More than a dozen homes were evacuated in Rolling Hills Estates, California, after the ground shifted, causing extensive damage, Los Angeles city and county officials said.
A sewer main break triggered by earth movement forced the evacuation of five more homes Tuesday afternoon, bringing the total number of homes evacuated to 17, city officials said. said.
The incident has been unfolding since Saturday, with footage from CNN affiliate KCAL showing houses collapsing down the hillside, the structures buckling as the ground gives way.
There is no clear indication of when the ground movement might end, though city officials said that movement had slowed since Tuesday afternoon.
“It’s moved almost 20 feet since last night, and the houses we saw last night are gone,” LA County Supervisor Janice Hahn said Monday, according to KCAL.

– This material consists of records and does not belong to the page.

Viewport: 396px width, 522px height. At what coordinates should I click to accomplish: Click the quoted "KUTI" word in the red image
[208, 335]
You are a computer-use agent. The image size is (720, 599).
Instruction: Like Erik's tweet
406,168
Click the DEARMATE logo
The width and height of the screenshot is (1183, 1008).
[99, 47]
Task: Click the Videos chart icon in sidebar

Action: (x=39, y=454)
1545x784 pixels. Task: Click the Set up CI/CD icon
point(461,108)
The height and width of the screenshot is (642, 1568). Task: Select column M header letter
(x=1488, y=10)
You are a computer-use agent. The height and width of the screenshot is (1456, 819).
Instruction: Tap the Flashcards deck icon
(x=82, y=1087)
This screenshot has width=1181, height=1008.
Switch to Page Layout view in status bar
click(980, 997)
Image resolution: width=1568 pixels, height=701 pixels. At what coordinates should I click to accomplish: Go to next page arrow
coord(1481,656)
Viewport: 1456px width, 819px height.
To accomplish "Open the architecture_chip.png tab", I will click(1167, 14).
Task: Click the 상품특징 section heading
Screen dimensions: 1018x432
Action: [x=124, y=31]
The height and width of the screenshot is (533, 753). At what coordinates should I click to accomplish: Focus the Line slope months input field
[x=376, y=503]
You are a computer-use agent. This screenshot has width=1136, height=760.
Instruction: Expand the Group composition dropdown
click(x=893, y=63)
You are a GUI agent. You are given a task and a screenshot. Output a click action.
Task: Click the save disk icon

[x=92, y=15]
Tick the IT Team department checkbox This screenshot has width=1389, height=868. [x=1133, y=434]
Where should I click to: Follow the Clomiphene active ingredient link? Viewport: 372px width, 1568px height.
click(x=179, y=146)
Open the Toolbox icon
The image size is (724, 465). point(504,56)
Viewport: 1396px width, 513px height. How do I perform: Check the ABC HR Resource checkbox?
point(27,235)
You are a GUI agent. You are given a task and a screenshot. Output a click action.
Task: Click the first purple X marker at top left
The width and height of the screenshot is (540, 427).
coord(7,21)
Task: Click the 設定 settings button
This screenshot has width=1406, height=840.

“They have already fallen into the ravine,” Hahn, whose district includes Rolling Hills Estates, it said Monday of the affected homes Instagram. “We have back decks that are gone. We have roofs that are eye level with the driveway. I have not seen anything like this. They are completely uninhabitable.”
The Rolling Hills Estates City Council passed a resolution Tuesday night declaring a local emergency due to the land movement.
Officials became aware of “significant ground movement” along Peartree Lane on Saturday, according to the report city website. Rolling Hills Estates is a mostly residential town on the Palos Verdes Peninsula, just west of Long Beach and about 30 miles south of Los Angeles.
Firefighters were on the scene as of 1:30 p.m. that day when they identified cracks or the beginning of cracks in the foundations of 12 homes, LA County Fire Chief Anthony Marone said at a news conference Monday. Since then, Marone said, 10 homes “have been lost.”
Personnel from the county fire department and the Los Angeles Sheriff’s Office will remain “until this situation is ultimately defused,” Marone said. “And we don’t know how long it will last. We don’t know how long these houses will continue to move.”
The cause remains unclear. Hahn told reporters it’s up to the homeowners association to hire a geologist or soil expert to discern the cause. But she theorized on Instagram that periods of heavy rain after a drought created a crack in the ground that caused the earth to shift.
Affected residents met with officials at City Hall on Monday, Rolling Hills Estates Mayor Britt Huff said.
Los Angeles County Assessor Jeff Prang said property owners would be entitled to property tax breaks.
Rolling Hills Estates, with a population of about 8,000, has a median household income of about $160,000, according to data from US Census Bureau.